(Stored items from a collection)
===

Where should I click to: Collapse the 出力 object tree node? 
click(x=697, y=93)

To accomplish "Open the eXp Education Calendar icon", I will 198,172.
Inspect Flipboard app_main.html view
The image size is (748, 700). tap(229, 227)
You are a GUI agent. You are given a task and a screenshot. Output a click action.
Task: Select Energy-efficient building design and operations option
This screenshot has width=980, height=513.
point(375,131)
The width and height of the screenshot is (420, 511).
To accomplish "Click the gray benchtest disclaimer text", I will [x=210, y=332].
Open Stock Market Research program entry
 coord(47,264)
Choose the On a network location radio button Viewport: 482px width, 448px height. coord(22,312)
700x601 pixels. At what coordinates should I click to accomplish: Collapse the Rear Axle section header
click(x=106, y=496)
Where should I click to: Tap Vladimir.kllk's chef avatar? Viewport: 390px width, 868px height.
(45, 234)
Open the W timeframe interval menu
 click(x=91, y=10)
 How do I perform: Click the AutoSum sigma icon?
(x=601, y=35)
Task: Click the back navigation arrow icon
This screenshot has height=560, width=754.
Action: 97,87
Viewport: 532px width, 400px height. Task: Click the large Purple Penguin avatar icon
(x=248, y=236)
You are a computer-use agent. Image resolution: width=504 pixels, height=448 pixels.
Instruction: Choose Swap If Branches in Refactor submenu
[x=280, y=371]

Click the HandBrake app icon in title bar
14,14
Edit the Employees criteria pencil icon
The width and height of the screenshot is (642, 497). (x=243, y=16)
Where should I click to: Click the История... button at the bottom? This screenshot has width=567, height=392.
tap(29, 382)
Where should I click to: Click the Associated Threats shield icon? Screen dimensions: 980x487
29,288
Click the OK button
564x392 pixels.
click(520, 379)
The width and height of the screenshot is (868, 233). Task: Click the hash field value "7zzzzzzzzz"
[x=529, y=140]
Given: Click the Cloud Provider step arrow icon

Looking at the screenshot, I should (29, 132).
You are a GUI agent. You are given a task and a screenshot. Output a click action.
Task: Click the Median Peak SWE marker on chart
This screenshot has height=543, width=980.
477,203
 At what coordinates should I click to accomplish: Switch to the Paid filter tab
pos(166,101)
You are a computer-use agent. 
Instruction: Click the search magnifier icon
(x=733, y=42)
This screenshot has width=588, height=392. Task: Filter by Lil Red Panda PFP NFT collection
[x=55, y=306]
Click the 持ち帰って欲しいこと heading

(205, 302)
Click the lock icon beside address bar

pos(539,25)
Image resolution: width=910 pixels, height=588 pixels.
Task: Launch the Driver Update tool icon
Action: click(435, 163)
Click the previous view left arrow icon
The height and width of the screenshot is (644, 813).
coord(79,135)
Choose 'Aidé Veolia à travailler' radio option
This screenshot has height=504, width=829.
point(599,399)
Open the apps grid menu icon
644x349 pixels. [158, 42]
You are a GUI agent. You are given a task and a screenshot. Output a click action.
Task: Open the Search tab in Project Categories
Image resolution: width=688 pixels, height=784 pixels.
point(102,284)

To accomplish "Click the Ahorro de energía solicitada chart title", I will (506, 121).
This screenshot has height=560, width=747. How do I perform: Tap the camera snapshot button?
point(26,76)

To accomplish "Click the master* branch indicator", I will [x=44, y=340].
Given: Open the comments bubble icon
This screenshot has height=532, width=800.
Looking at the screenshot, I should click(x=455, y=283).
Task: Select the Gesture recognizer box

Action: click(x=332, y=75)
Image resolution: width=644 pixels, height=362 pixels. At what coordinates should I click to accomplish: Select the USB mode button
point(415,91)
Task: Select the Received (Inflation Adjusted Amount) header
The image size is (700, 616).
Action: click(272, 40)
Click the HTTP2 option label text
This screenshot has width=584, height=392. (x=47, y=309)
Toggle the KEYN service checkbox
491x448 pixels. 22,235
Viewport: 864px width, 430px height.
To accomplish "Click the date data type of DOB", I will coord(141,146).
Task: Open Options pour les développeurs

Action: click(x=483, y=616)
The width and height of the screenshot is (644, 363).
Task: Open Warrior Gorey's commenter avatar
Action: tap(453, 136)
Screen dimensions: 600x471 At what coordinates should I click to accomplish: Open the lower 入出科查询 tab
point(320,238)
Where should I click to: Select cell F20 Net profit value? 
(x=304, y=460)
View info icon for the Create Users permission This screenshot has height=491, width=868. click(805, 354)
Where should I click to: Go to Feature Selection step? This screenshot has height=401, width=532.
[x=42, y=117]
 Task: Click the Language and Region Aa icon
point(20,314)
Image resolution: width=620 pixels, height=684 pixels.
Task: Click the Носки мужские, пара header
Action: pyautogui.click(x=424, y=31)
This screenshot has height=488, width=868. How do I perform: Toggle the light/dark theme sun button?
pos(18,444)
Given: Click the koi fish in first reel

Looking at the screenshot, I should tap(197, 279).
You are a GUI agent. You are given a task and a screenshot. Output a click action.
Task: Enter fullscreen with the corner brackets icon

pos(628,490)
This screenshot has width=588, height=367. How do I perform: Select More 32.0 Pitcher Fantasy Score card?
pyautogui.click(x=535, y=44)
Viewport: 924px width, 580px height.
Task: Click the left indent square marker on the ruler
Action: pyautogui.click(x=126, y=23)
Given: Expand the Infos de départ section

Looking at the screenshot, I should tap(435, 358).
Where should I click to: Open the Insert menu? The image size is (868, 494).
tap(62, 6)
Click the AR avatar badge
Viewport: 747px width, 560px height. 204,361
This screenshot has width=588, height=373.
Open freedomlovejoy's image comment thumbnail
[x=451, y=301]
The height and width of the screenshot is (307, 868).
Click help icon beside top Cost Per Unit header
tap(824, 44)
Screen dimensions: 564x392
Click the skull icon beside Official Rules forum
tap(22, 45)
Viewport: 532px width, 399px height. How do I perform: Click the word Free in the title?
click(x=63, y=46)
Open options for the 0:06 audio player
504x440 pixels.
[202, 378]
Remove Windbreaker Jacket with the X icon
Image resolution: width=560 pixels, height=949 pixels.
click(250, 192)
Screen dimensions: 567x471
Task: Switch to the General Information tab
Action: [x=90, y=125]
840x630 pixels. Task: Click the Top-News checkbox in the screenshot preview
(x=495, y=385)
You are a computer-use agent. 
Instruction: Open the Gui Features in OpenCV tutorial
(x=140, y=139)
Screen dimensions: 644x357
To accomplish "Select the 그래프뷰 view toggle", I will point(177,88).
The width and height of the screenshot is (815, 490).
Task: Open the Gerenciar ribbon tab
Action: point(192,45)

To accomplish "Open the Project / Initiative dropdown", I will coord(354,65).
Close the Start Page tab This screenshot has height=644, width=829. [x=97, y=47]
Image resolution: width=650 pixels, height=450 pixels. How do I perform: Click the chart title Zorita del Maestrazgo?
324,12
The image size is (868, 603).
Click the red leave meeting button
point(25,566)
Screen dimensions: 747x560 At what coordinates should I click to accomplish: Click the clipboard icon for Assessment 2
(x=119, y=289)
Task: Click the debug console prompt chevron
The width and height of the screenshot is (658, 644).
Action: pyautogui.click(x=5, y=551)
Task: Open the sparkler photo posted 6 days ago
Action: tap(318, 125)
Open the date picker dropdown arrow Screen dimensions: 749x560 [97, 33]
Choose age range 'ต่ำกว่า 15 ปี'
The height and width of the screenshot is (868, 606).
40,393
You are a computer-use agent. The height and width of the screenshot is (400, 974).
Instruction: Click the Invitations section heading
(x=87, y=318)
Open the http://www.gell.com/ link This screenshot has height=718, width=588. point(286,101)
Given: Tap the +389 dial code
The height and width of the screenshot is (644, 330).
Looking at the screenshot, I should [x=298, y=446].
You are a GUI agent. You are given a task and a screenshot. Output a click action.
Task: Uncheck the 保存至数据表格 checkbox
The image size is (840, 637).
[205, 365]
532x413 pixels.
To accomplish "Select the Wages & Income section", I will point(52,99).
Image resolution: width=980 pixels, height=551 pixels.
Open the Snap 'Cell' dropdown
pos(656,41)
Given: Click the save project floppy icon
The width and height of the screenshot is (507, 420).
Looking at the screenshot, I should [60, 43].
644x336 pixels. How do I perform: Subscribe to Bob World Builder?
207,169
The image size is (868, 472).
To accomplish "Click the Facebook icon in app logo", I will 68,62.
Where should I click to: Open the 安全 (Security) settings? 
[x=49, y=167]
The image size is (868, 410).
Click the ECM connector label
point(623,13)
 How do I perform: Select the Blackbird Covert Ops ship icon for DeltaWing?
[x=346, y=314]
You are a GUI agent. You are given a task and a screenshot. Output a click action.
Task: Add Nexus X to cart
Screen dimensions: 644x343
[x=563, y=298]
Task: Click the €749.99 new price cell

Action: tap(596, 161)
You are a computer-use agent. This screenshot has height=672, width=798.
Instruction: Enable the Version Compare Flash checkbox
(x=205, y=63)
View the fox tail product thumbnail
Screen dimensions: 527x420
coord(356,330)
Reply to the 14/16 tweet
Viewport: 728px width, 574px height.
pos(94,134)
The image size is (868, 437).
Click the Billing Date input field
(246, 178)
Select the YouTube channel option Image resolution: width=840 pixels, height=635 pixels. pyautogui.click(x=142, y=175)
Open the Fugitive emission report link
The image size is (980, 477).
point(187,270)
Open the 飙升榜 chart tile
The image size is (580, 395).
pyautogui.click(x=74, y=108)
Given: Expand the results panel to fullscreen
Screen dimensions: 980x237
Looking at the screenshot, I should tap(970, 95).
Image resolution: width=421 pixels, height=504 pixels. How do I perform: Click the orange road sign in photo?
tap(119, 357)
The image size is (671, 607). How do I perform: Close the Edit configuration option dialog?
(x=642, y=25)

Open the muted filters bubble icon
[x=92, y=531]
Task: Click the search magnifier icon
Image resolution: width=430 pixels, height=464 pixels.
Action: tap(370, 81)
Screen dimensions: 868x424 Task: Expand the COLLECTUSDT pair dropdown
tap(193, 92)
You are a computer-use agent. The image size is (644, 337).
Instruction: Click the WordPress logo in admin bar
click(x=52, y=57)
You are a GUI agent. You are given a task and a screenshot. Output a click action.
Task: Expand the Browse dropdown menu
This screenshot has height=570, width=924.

===

ASSIGNMENT
Across the entries, work out how many lines hold the word "computer". Reply with that number only.

ANSWER TO THE EXERCISE
6